=== Record extracts ===

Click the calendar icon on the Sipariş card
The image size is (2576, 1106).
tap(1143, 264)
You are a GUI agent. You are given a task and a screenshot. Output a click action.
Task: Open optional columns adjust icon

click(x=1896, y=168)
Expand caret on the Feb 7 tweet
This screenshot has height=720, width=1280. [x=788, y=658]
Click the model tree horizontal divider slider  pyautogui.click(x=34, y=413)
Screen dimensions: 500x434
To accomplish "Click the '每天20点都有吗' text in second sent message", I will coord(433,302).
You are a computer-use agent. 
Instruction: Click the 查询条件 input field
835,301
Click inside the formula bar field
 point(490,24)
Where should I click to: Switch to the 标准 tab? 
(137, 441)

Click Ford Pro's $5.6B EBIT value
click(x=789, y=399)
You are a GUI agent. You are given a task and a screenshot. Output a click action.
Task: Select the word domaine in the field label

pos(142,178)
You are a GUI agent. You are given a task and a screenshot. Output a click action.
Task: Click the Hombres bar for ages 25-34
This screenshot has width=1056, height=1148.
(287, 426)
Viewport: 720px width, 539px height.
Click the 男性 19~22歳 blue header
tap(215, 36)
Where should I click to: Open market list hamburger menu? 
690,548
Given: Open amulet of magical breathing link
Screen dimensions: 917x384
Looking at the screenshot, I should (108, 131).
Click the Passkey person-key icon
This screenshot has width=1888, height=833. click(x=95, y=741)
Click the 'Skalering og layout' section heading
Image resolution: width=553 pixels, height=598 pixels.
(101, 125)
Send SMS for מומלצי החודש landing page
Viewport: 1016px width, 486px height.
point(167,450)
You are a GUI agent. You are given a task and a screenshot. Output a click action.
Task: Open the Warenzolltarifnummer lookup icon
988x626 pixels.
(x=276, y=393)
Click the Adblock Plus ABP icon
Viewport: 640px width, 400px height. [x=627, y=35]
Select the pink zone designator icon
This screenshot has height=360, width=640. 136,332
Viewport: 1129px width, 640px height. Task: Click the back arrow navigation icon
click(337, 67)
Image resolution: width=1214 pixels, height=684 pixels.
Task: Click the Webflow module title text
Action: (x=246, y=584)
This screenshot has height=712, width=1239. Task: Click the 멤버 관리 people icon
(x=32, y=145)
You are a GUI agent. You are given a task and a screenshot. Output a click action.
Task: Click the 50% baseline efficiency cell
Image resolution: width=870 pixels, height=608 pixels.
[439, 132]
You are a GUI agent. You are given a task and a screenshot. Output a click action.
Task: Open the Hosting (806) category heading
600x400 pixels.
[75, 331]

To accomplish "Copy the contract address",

===

Problem details:
Lay out everything from the start of the items above down to the line containing "click(x=1896, y=168)" as a two-column CSV with the header instruction,action. Give one row per item, putting its text and its answer each in one quoted field and replacing line breaks with spaces.

Exercise output:
instruction,action
"Click the calendar icon on the Sipariş card The image size is (2576, 1106).","tap(1143, 264)"
"You are a GUI agent. You are given a task and a screenshot. Output a click action. Task: Open optional columns adjust icon","click(x=1896, y=168)"